The stupidity of what is at this point institutional refusal of clear and significant adverse event reports is absolutely remarkable and dangerous. We are in a time where public health officials desperately need to inspire widespread confidence in regulatory decision making to prevent hospitalisations. With regards to finasteride, scientific literature contains significant adverse event signals in young men, a litany of examples of case controlled findings aligning with patient self reports, and increasing evidence of transgenerational epigenetic alterations in animals caused by exposure to this drug. Despite this, regulators continue to do absolutely nothing whatsoever about the sale of this drug to young men as a cosmetic product. It is not just causing “side effects”, it is permanently ruining lives. Going into 2022, I cannot overemphasise both the tragedy and idiocy of the status quo as regards this medication.

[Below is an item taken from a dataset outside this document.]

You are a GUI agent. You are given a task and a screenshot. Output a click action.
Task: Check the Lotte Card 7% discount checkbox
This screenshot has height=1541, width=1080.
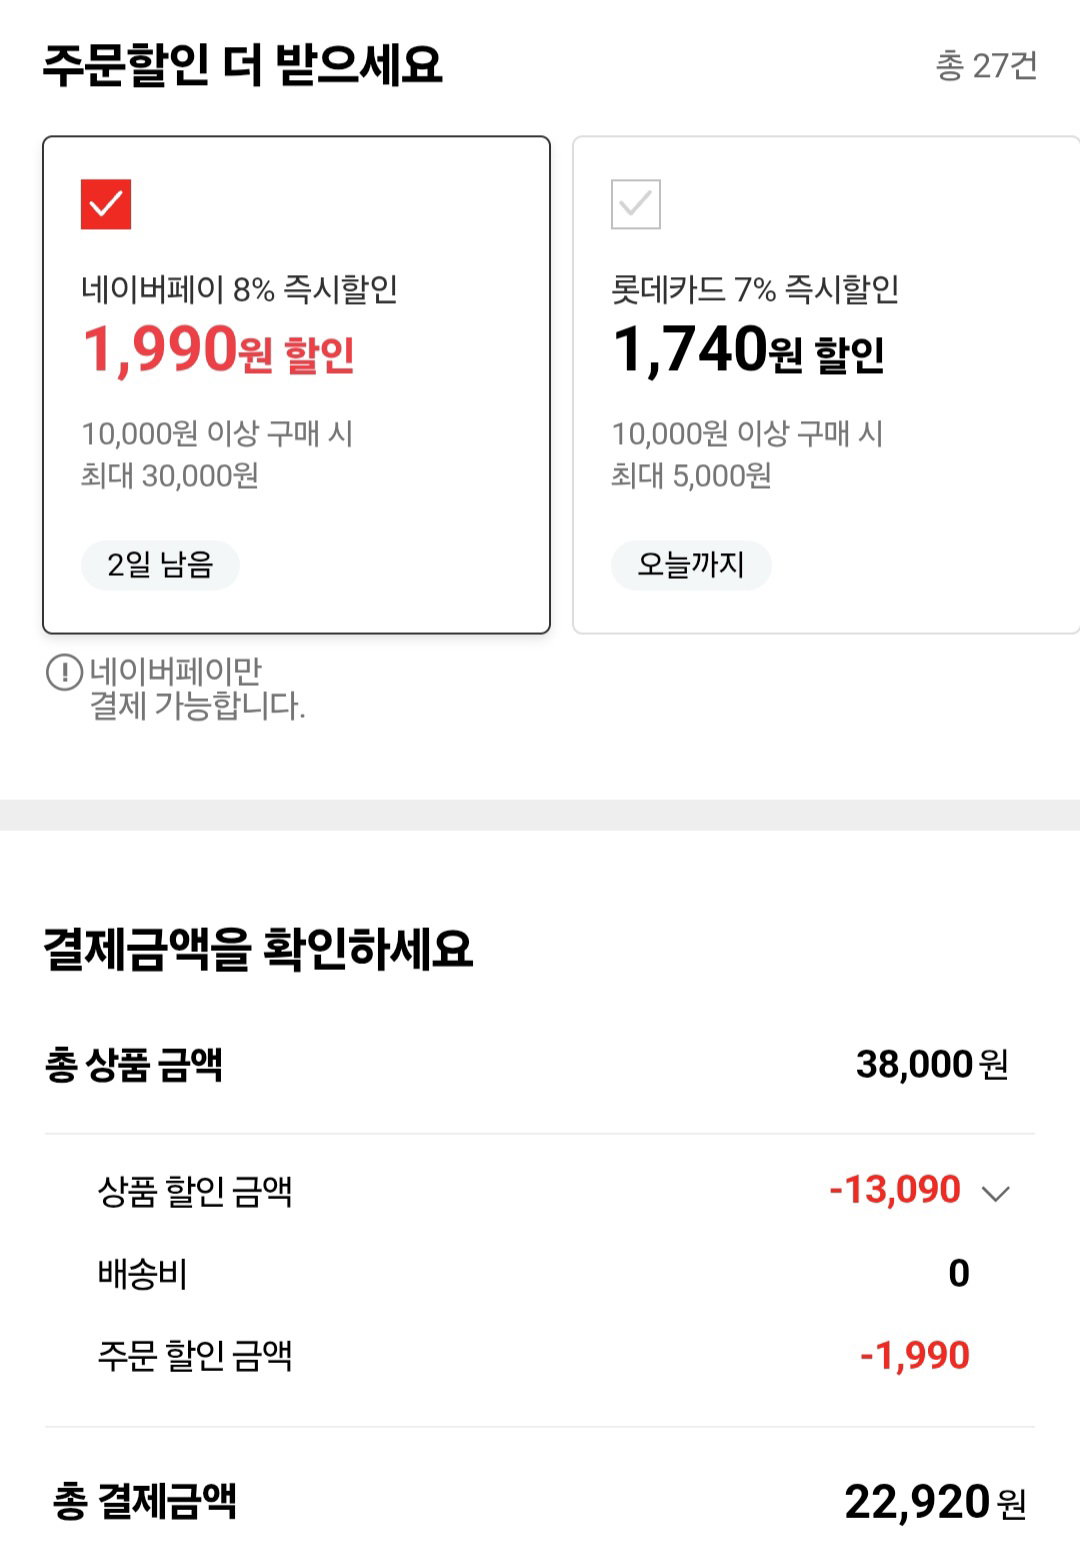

Personally, I have suffered a number of serious upsets in my personal life in the past six months. Together they amounted to more than I have been able to bear while continuing the level of personal investment I was making towards progressing this issue. I have given my all over the past four years to keep this resource available while desperately trying to make meaningful progress in terms of the acknowledgement and investigation of PFS. With the commencement of the broad molecular level assessments we are currently fundraising for, and excellent centres/experts able to interpret the results, it’s now appropriate that I focus more on trying to take care of myself so as to be available to effectively assist with the work I’m required for. The huge awareness efforts are crucial and fantastic, and I’m very grateful to the patients bravely speaking out. I am grateful to @sugarhouse and the whole team for making these efforts possible, and keeping propeciahelp available.
I’m proud of our achievements in the past year and believe there are real reasons to be hopeful for the future, if patients continue to come together and speak up regarding what precisely happened to them as a result of taking this drug. We now have an immediate opportunity for investigation that builds on the extremely important and enlightening results of the Baylor college study of PFS patient tissue. This will begin progressing us in the right direction in terms of understanding the disease mechanism, but we still need to do much more regarding awareness in the meantime. It is not enough to remain hidden in cyclical conversations in patient groupings, hoping the world will gain an accurate appreciation of what is happening to people. Many of the circular publications that seem to propagate in absence of research by a few people attached to the issue do not even acknowledge the bulk of the symptoms in this disease, nor its remarkable characteristics. This has to change, and urgently.
I’m very optimistic that those speaking out, the important coming research, and the media coverage next year will begin to turn the tide for those harmed by this substance. As ever I thank every patient for their bravery, no matter the extent of their persistent health problems, and their empathy with other patients in differing conditions. I hope you all have as restful a holiday season as you can. My love to you all.